### Exercise
Search the listing below for the string "This" and show each line that contains it.

════════════════

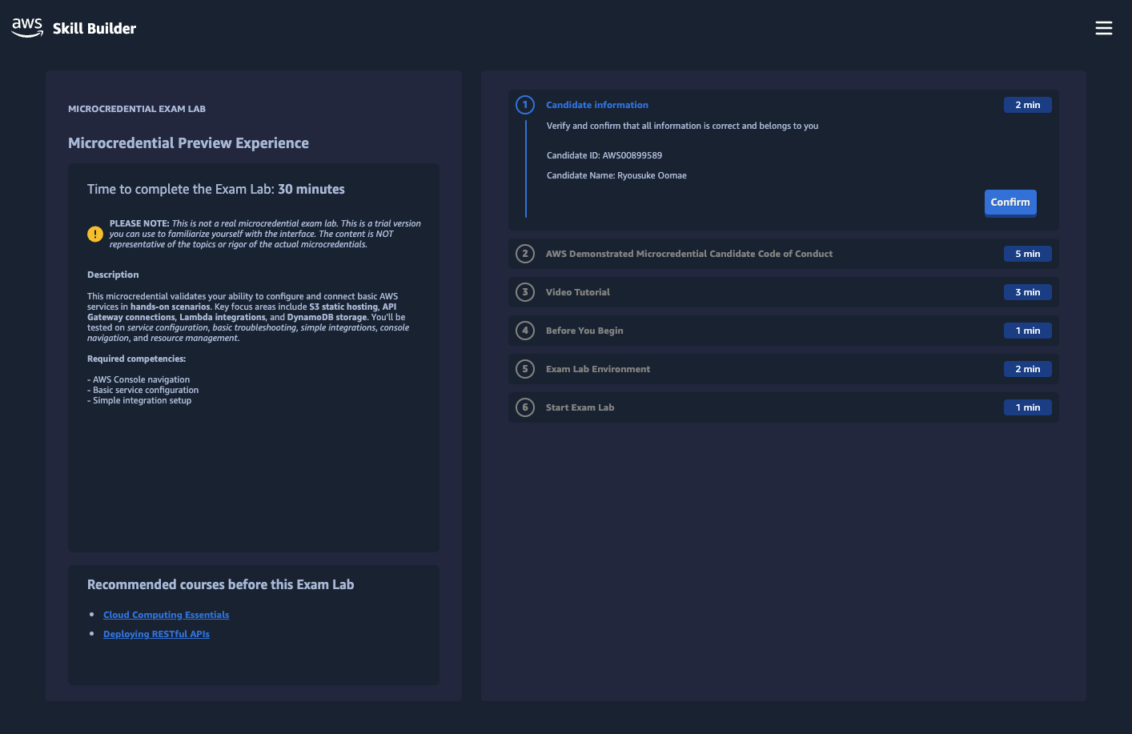The height and width of the screenshot is (734, 1132).
Task: Click the step 4 number icon
Action: point(525,331)
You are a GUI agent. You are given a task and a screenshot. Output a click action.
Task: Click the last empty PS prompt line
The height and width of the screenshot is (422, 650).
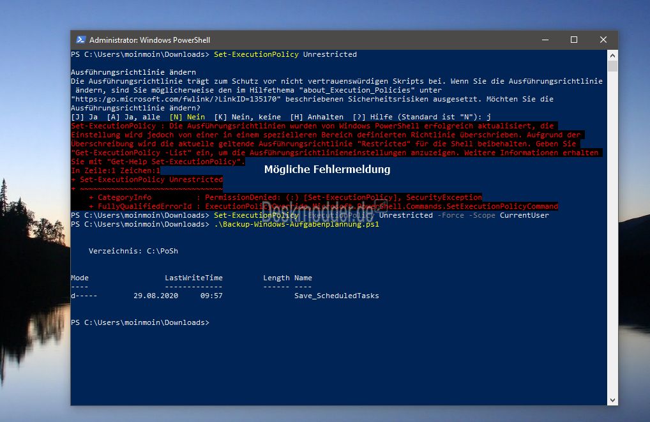point(140,322)
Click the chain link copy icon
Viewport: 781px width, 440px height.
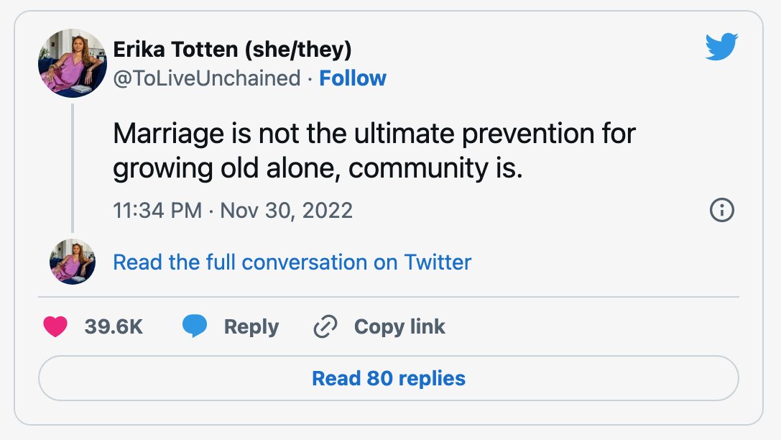coord(325,327)
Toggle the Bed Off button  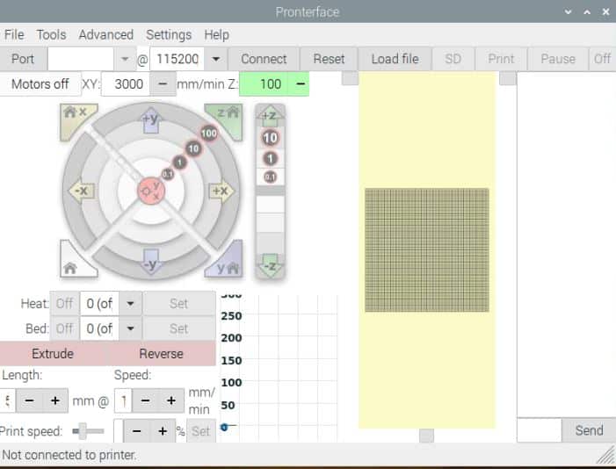(x=64, y=328)
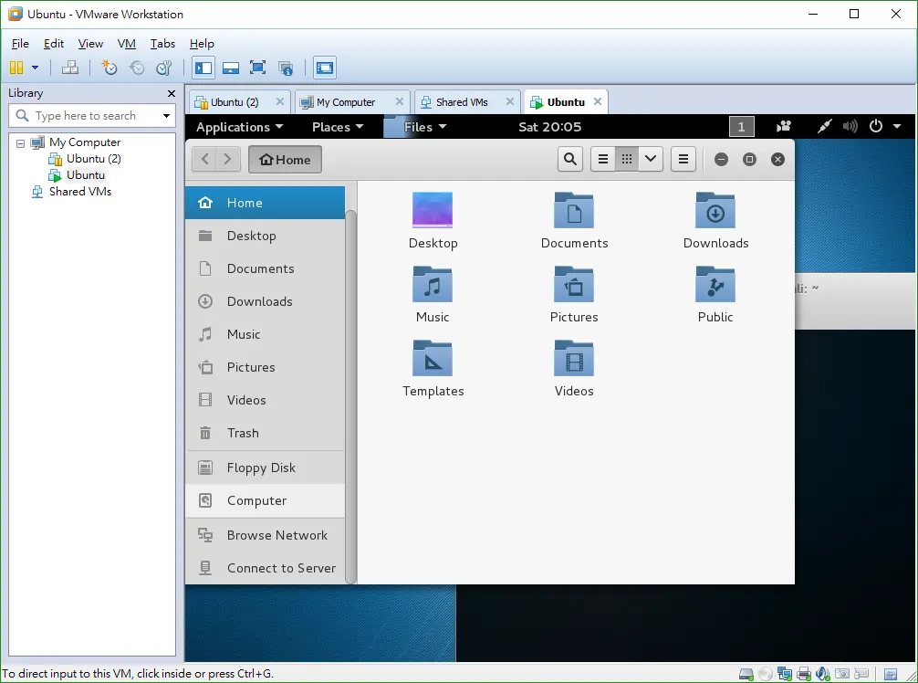Switch to the Shared VMs tab
918x683 pixels.
pos(462,102)
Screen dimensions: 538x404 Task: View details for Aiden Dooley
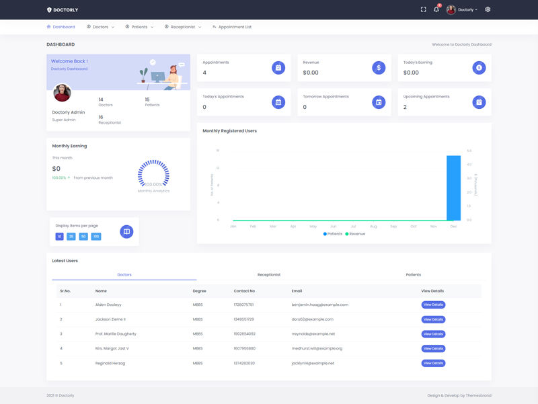point(433,305)
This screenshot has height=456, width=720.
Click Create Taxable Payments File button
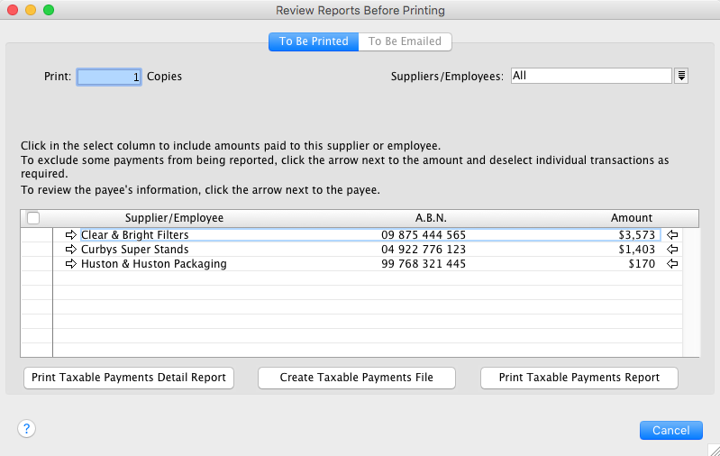point(357,378)
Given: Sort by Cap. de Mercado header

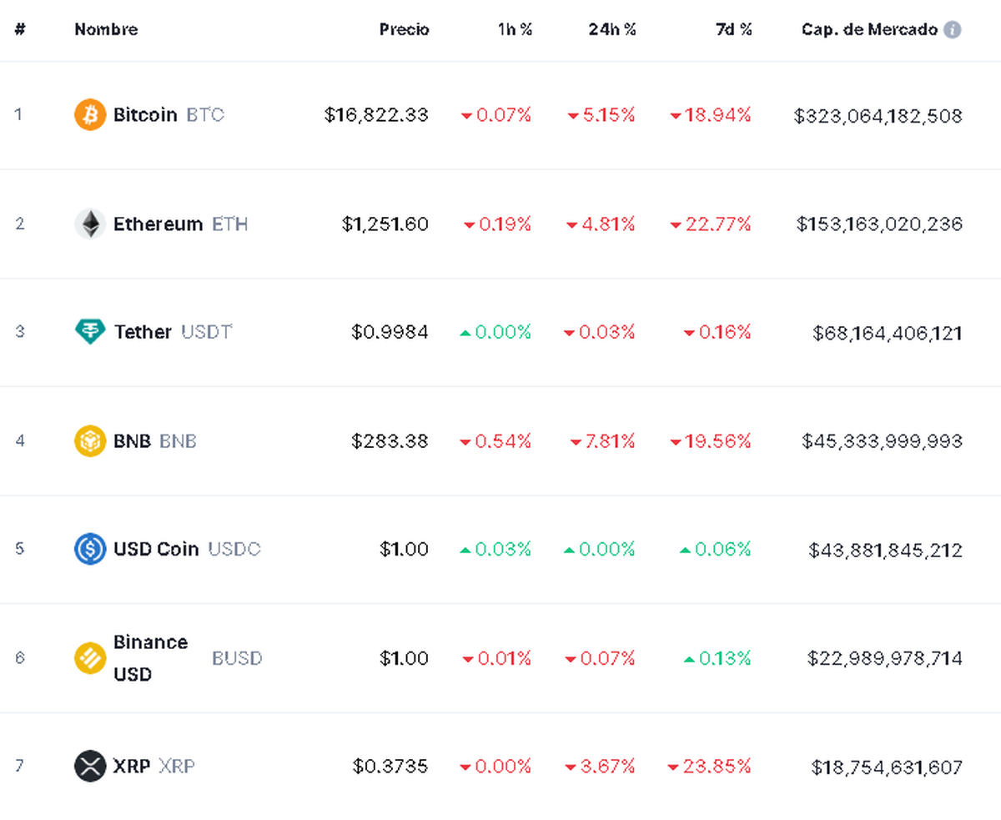Looking at the screenshot, I should pyautogui.click(x=869, y=30).
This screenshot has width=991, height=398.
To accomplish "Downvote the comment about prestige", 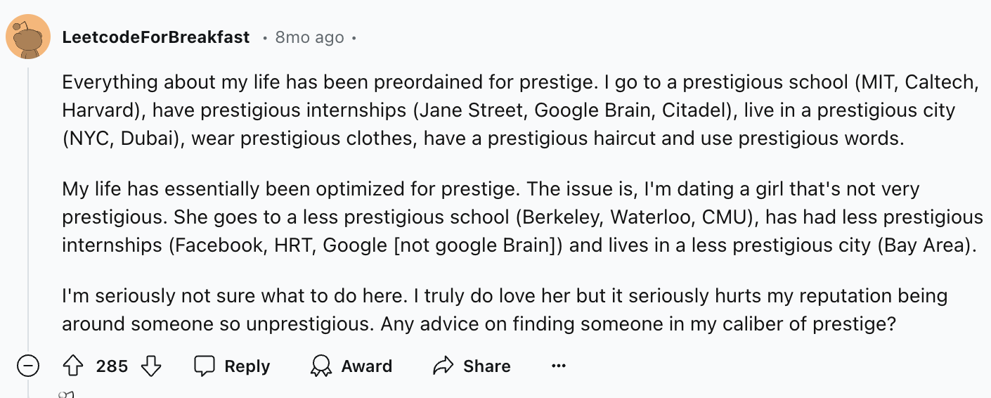I will (x=151, y=366).
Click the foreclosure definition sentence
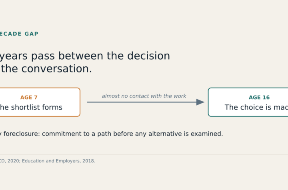Image resolution: width=288 pixels, height=190 pixels. click(x=111, y=134)
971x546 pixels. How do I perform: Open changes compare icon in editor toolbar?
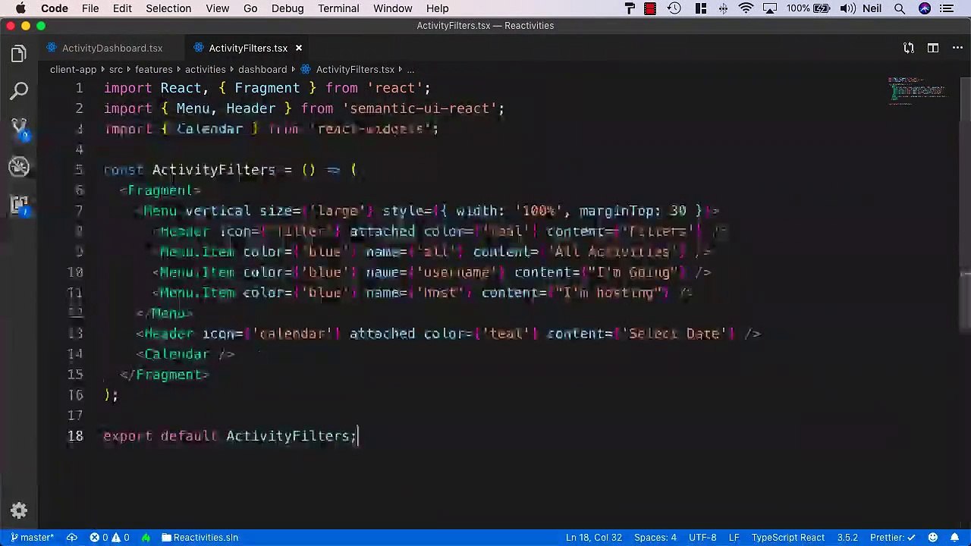909,48
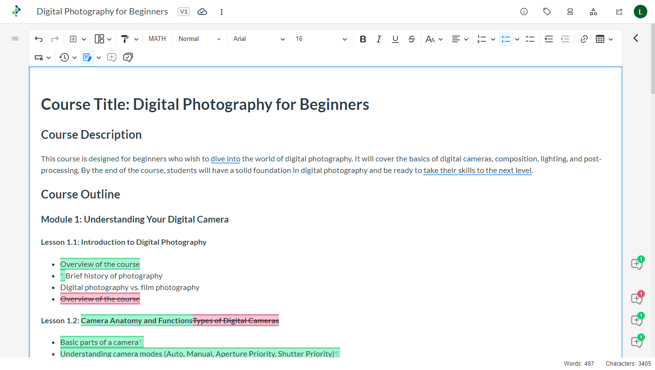Click the Insert link icon
The width and height of the screenshot is (655, 370).
coord(584,39)
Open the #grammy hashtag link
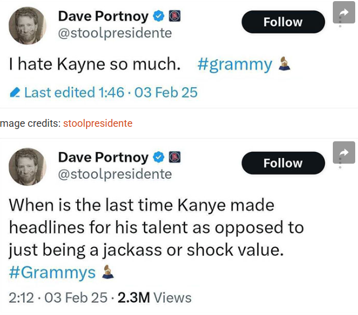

════════════════

### Answer space
This screenshot has height=456, width=720.
This screenshot has width=991, height=398.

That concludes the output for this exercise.